Problem statement
Answer these questions from the text on ME/CFS drug treatments.
(a) For how many years has Abilify existed, according to the text?
(b) For roughly how long was gabapentin taken for menopausal drenching?
(c) What kind of study is suggested as possibly indicating the involvement of dopamine or serotonin?
╭─ Text passage
Yeah, the study was preliminary, small and low-quality, which isn't surprising since nobody from my knowledge did any groundwork or even attempted to look at Abilify and ME/CFS connection despite the drug existing for 20 years. I don't even have particularly high hopes for that one, but again it's something that could have easily been looked into and rejected if so deemed long ago.
It's the bigger issue I think. We can never get to a point of having phase three trials with the rate at which new drugs have been tested for ME/CFS. Rituximab, cyclophosphamide, CT38, rintatolimod... is there anything else that has reached even preliminary trials in the past decades? In order to hit the jackpot, I think they need to be testing hundreds if not more drugs and specifically by re-purposing ones that already exist.
With the long COVID research at least we have some drug trials underway now.
If she might be able to tolerate gabapentin, it can work like a dream for these issues. I had awful trouble, constantly needing the loo because of pressure on my bladder and always in pain from muscles that wouldn't relax. It really helped; like everything it has some unwanted effects, but at least I know it's there if I ever get into a really bad run with involuntary muscle tension again.
I've taken it twice, once for this (for about 10 months) and once for intractable menopausal drenching every few minutes (about three and a half years), and was able to taper off it slowly without having too hard a time. Even on a comparably low dose it makes me feel a bit weak and sluggish, so it's not something I'd want to stay on permanently—but luckily, a lot of symptoms do change over time.
Perhaps the involvement of e.g. dopamine, serotonin, --- something neurological --- would be indicated by a GWAS study? Yes, it seems to be inappropriate to give toxic drugs when there's no evidence that ME/CFS is a disease treated/targeted by those drugs.
I wonder if these drugs have been prescribed in people who have ME/CFS, e.g. if there was a culture of labelling ME/CFS as a psychiatric condition and these are commonly prescribed antipsychotic drugs, and if so is there any evidence that they worked?
╰─
╭─ Source data
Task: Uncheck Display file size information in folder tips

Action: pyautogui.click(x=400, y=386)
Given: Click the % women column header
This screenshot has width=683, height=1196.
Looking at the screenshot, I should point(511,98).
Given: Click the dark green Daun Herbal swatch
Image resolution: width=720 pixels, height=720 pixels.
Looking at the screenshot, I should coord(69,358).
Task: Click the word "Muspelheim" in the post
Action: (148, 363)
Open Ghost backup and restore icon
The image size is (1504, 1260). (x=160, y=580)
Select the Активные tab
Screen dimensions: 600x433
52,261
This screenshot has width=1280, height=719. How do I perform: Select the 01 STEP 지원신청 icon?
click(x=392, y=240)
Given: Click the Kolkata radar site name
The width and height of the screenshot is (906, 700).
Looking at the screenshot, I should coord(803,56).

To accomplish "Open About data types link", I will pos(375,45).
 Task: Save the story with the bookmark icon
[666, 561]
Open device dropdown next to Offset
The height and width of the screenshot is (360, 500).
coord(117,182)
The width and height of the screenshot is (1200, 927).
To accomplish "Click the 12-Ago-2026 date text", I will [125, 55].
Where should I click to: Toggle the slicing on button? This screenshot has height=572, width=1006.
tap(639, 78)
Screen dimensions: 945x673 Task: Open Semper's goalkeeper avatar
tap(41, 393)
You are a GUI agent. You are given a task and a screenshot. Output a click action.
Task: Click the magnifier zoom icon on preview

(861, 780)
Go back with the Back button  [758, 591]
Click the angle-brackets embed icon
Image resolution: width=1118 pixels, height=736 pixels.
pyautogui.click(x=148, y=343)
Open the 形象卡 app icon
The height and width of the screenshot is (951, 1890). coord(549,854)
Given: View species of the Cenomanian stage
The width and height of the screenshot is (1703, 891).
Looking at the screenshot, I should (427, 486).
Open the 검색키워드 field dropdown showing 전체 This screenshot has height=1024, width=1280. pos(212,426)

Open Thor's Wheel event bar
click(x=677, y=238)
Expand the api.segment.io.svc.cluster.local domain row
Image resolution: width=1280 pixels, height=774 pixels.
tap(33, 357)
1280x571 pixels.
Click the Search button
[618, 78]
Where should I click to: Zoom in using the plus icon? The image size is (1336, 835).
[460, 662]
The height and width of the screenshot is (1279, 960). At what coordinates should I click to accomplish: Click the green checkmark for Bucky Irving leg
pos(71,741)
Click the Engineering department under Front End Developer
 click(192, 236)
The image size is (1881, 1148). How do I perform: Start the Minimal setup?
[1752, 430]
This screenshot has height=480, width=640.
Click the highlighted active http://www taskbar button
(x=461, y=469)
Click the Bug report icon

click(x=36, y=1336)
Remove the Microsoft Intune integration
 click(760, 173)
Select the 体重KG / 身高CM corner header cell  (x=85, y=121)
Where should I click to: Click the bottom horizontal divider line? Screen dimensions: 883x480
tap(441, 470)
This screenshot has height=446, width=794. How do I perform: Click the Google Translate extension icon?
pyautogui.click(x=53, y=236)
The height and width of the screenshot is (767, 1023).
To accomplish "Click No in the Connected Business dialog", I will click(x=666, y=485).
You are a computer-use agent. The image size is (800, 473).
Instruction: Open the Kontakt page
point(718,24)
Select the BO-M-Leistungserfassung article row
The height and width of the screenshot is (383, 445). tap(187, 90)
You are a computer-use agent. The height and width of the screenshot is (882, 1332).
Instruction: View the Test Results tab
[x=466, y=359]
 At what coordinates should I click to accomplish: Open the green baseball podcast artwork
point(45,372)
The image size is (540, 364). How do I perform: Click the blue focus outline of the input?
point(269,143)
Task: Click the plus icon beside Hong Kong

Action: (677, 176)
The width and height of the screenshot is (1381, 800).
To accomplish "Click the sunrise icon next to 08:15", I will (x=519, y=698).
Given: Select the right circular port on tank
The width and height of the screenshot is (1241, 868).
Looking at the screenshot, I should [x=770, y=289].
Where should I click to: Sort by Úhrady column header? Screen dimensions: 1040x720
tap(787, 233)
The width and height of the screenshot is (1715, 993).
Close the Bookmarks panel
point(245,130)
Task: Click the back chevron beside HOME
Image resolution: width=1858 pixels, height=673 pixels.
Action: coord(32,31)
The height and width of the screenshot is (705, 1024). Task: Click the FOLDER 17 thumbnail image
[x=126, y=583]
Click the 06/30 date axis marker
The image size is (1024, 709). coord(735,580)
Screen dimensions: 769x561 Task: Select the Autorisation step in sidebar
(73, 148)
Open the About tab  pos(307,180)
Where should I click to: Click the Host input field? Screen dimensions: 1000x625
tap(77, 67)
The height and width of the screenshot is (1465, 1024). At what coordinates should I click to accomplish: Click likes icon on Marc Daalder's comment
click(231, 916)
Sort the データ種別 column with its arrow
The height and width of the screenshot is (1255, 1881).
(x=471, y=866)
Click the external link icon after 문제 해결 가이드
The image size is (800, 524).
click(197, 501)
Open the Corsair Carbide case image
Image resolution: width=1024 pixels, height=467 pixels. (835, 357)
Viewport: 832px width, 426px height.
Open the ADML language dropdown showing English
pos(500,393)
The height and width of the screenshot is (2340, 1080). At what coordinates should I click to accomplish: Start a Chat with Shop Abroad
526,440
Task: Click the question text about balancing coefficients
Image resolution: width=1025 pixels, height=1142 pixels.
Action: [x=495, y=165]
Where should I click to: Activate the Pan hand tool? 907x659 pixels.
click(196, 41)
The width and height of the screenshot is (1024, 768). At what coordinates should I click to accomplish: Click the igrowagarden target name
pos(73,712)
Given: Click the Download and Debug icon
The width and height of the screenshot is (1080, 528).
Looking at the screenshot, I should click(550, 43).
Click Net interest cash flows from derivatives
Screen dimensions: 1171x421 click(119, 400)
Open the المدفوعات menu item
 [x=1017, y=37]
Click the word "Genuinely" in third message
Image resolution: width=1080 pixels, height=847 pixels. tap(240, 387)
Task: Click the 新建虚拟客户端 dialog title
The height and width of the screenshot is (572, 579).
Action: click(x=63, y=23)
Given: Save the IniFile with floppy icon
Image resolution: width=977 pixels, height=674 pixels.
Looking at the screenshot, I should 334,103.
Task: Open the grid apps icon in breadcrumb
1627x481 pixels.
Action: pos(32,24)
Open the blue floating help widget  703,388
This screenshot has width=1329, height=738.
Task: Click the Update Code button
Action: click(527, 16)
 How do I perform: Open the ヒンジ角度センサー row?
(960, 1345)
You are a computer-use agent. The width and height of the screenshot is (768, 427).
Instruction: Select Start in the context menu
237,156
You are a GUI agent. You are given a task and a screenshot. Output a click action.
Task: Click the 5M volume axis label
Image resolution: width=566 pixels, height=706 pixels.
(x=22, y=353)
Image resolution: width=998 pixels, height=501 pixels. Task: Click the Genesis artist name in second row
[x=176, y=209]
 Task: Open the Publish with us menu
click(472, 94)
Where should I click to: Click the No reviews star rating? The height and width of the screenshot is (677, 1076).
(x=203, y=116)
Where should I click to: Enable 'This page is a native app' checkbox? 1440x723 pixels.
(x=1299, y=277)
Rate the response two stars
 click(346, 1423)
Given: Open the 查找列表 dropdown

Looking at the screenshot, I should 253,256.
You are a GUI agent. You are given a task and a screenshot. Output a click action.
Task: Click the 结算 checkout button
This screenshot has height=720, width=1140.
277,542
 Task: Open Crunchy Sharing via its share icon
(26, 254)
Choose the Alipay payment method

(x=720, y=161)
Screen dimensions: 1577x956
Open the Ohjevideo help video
╰─
Exercise result
(a) 20 years
(b) About three and a half years
(c) A GWAS study